“On est dans l’inconnu” : dans le Haut-Doubs, les abeilles privées de fleurs face à une saison hors norme

Les abeilles du Haut-Doubs en difficulté face à une saison hors norme

Depuis fin juin, les abeilles du Haut-Doubs produisent beaucoup moins de miel. Au Rucher des Deux-Lacs, à Labergement-Sainte-Marie, les frères Johann et Michael Girard constatent une baisse significative de leur production en raison d’une saison particulièrement difficile pour leurs colonies. Cette situation soulève des questions sur l’avenir de leur exploitation familiale, créée en 1983 et comptant une douzaine de personnes.

Une saison atypique

En plein été, une ruche devrait être en pleine activité. Cependant, les abeilles du Haut-Doubs tournent au ralenti cette année. Privées de fleurs à butiner, elles puisent dans leurs réserves, forçant les apiculteurs à intervenir. L’exploitation, qui compte environ 2 000 ruches réparties dans le Doubs, fait face à un défi inédit : les abeilles manquent de ressources florales.

Impact de la chaleur

Depuis le 20 juin, la chaleur a stoppé la production de nectar et de pollen. Johann Girard souligne que « les conséquences sont que la végétation a énormément souffert. Donc, les abeilles ne trouvent plus de ressources : il n’y a plus de fleurs, plus de nectar, plus de pollen ». Les floraisons estivales habituelles ont disparu, et les prairies ne présentent plus les trèfles, sainfoins et lotiers nécessaires à la survie des abeilles.

Adaptation des colonies

Privées de ressources, les colonies s’adaptent : la reine ralentit sa ponte et l’activité des abeilles diminue. « Quand elles n’ont plus de ressources, la reine va quasiment arrêter sa ponte. Elles se mettent en mode économique pour éviter de consommer », explique Johann Girard. Cette adaptation a des conséquences directes sur la capacité de production de miel pour les mois suivants.

Nourrir les colonies

Face à cette situation, les apiculteurs sont contraints de nourrir leurs colonies, une intervention exceptionnelle pour ces professionnels habitués à laisser les abeilles trouver leurs ressources naturellement.

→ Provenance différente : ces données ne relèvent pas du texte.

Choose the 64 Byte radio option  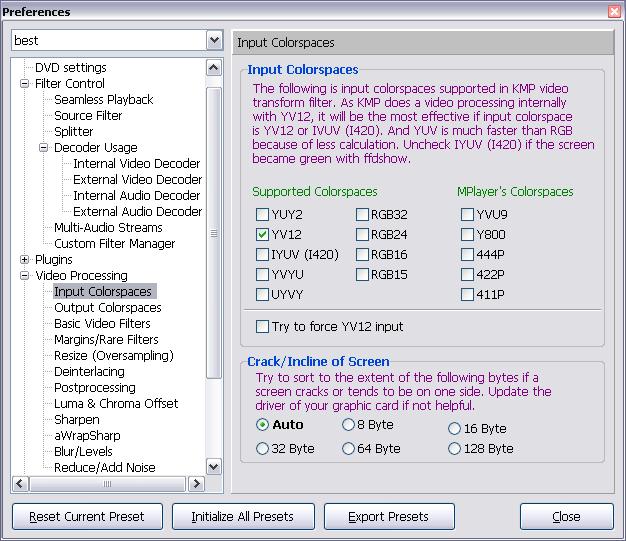click(348, 449)
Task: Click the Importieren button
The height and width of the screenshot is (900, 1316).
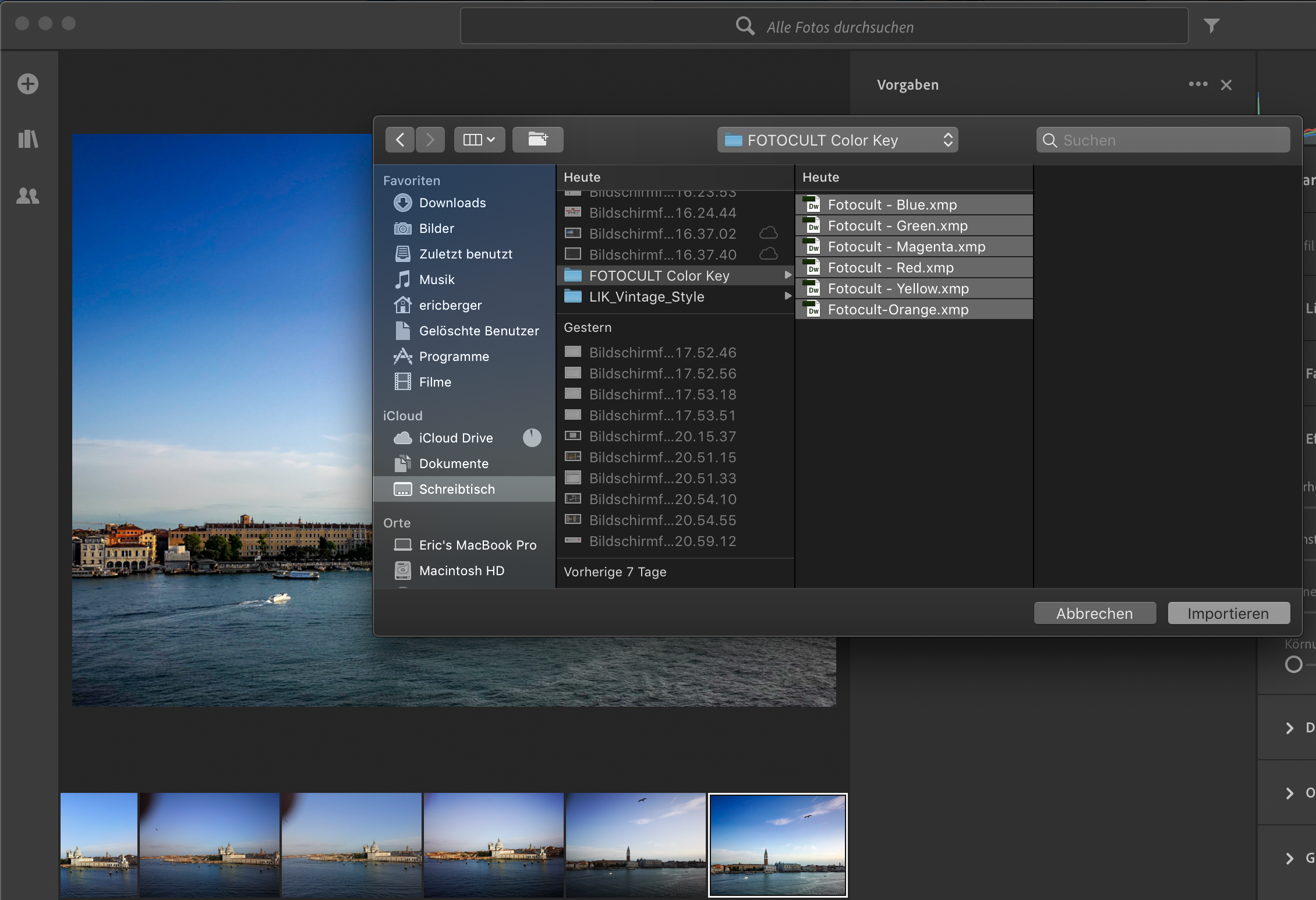Action: click(1228, 614)
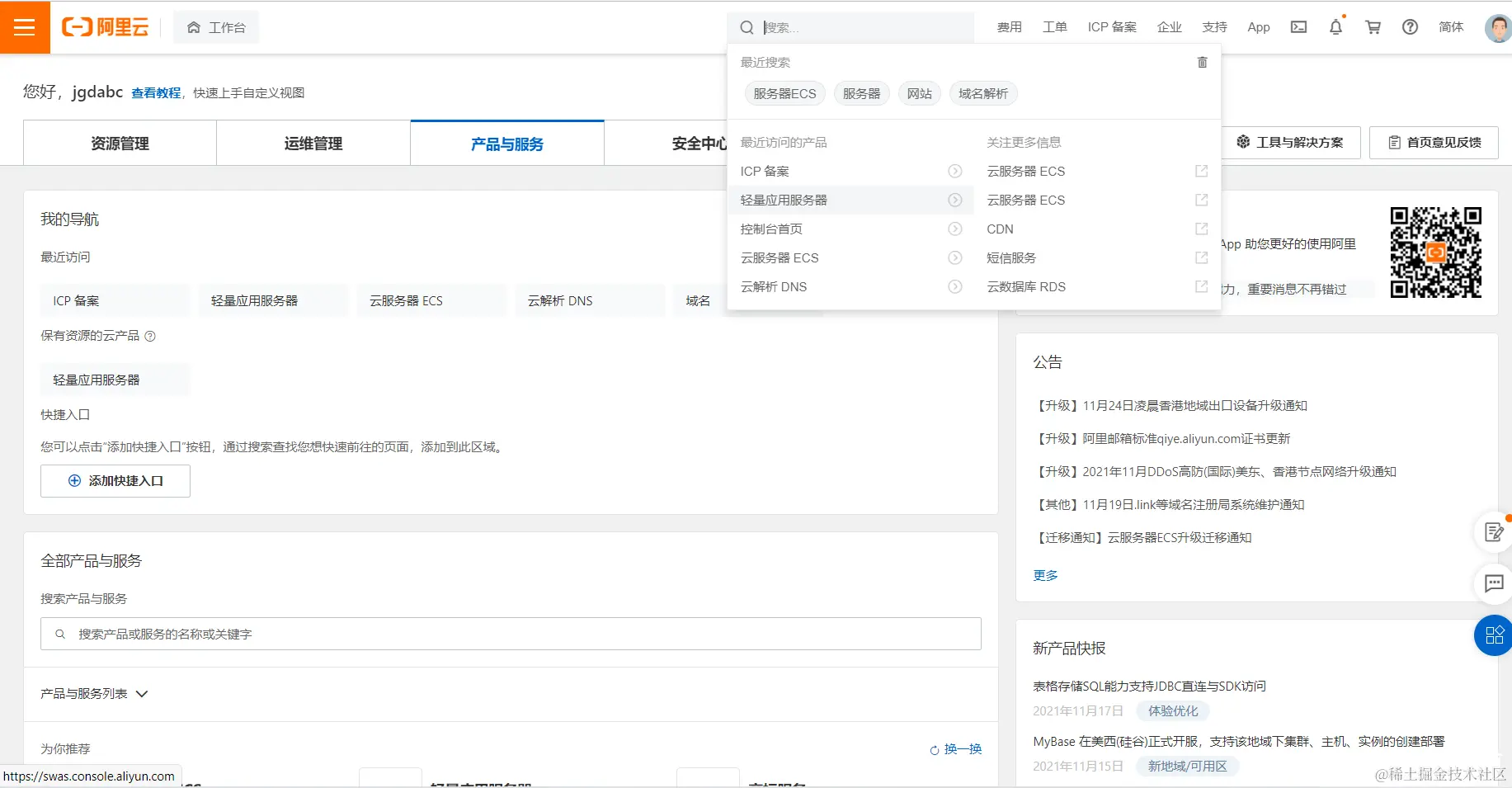Click the 更多 announcements link

point(1044,575)
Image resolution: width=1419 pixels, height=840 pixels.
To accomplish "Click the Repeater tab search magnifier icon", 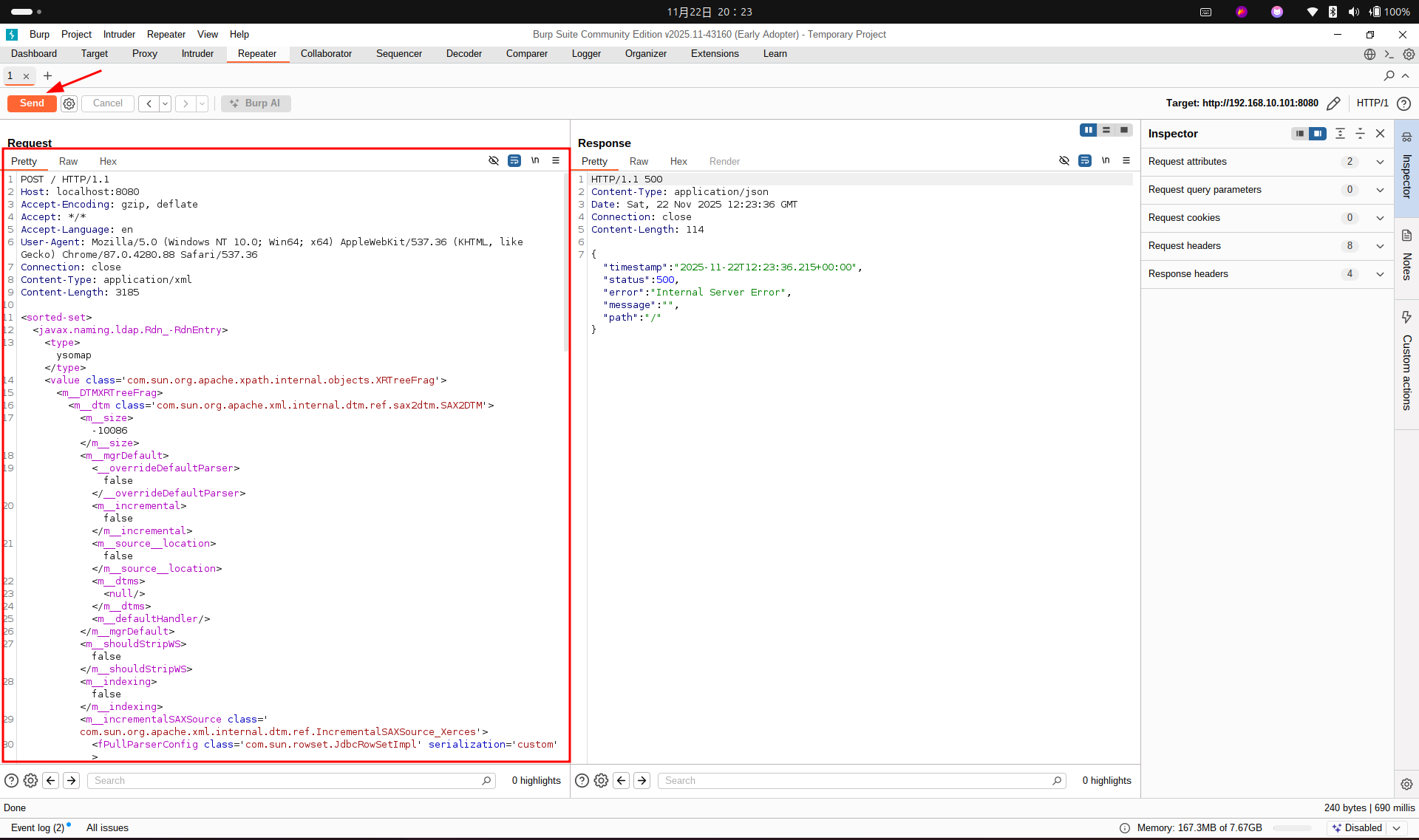I will click(1389, 75).
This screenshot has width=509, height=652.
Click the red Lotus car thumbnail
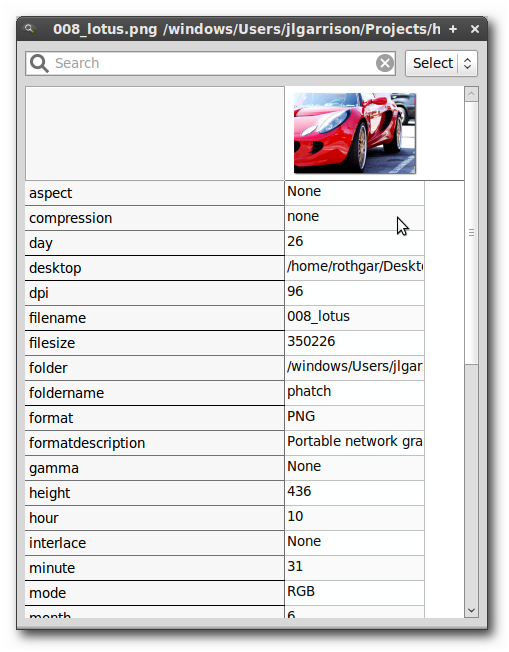[x=354, y=133]
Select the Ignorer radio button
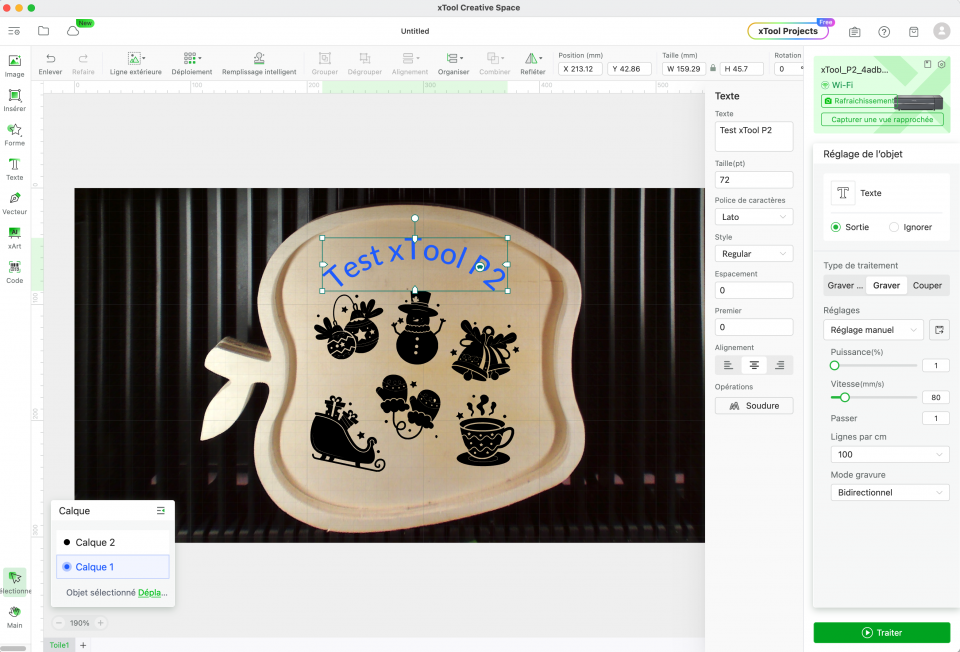This screenshot has height=652, width=960. coord(894,227)
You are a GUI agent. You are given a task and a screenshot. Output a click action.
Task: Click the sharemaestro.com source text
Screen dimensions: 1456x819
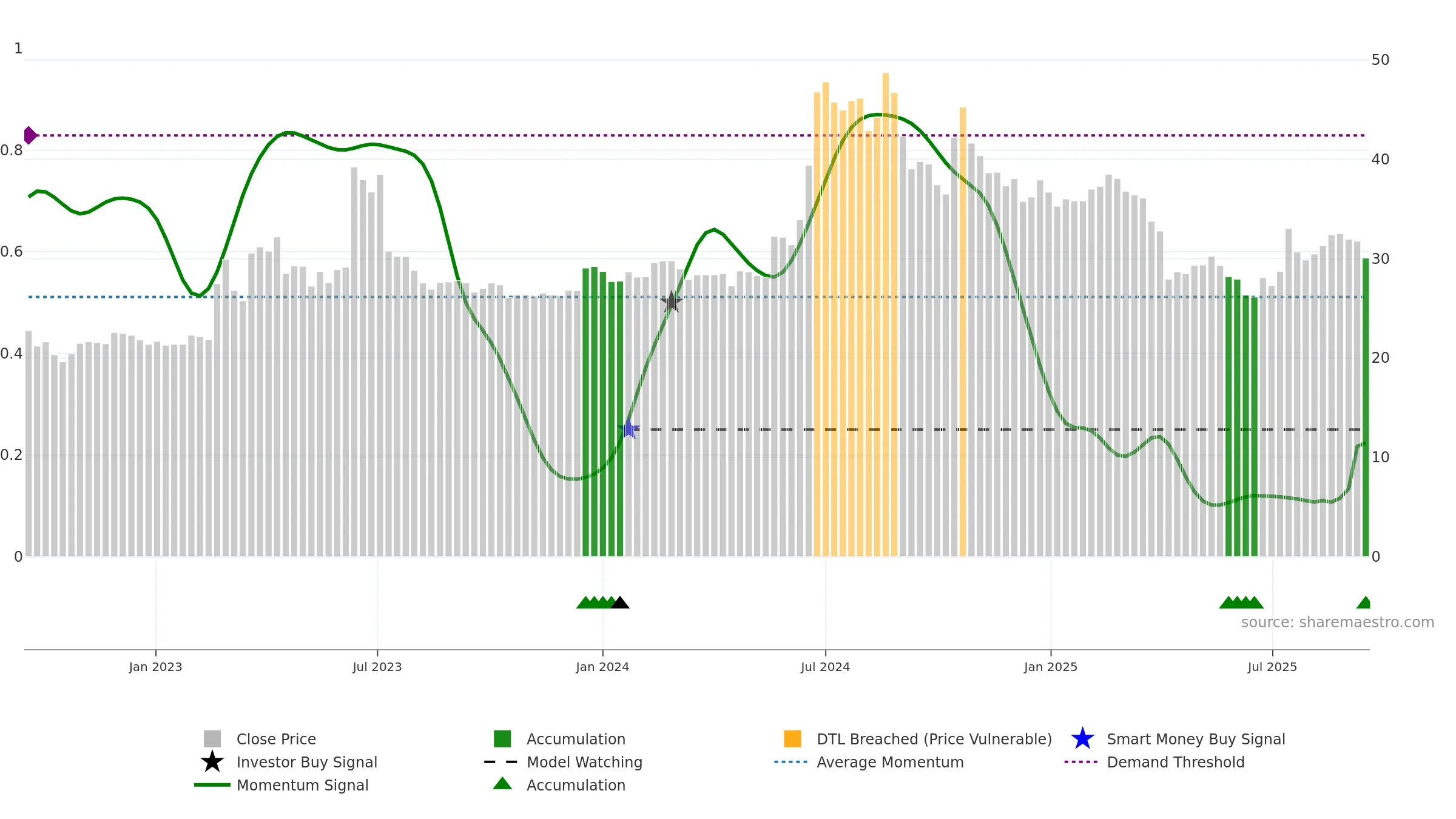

Johann Girard déclare : « Si on ne le fait pas, on perd notre outil de travail. On perd nos ruches. » Cette obligation représente un constat difficile à accepter pour les apiculteurs.

Conséquences économiques

Michael Girard évoque les répercussions économiques de cette année hors norme. Alors que l’exploitation peut encore compter sur les réserves d’une bonne récolte de 2025, la récolte d’été de cette année sera quasiment inexistante. « Normalement, le miel d’été représente entre 10 et 15 tonnes. À partir de mi-juin, les abeilles ont arrêté de travailler », précise-t-il. La baisse de production pourrait atteindre 40 à 50 %.

Inquiétudes pour l’avenir

Après plus de quarante ans d’existence, les frères Girard qualifient cette situation d’« inédite ». Ils s’interrogent également sur l’avenir de la production de miel de sapin, essentielle pour l’équilibre économique de leur exploitation. Michael Girard souligne que l’état des forêts est préoccupant : « La forêt de sapins, on la voit dépérir, donc on sait que ça va plutôt aller dans ce sens-là. »

Conclusion

Les apiculteurs espèrent le retour de la pluie et des dernières floraisons d’automne pour permettre aux colonies de refaire leurs réserves avant l’hiver, une étape cruciale pour l’avenir des ruches et de cette exploitation familiale.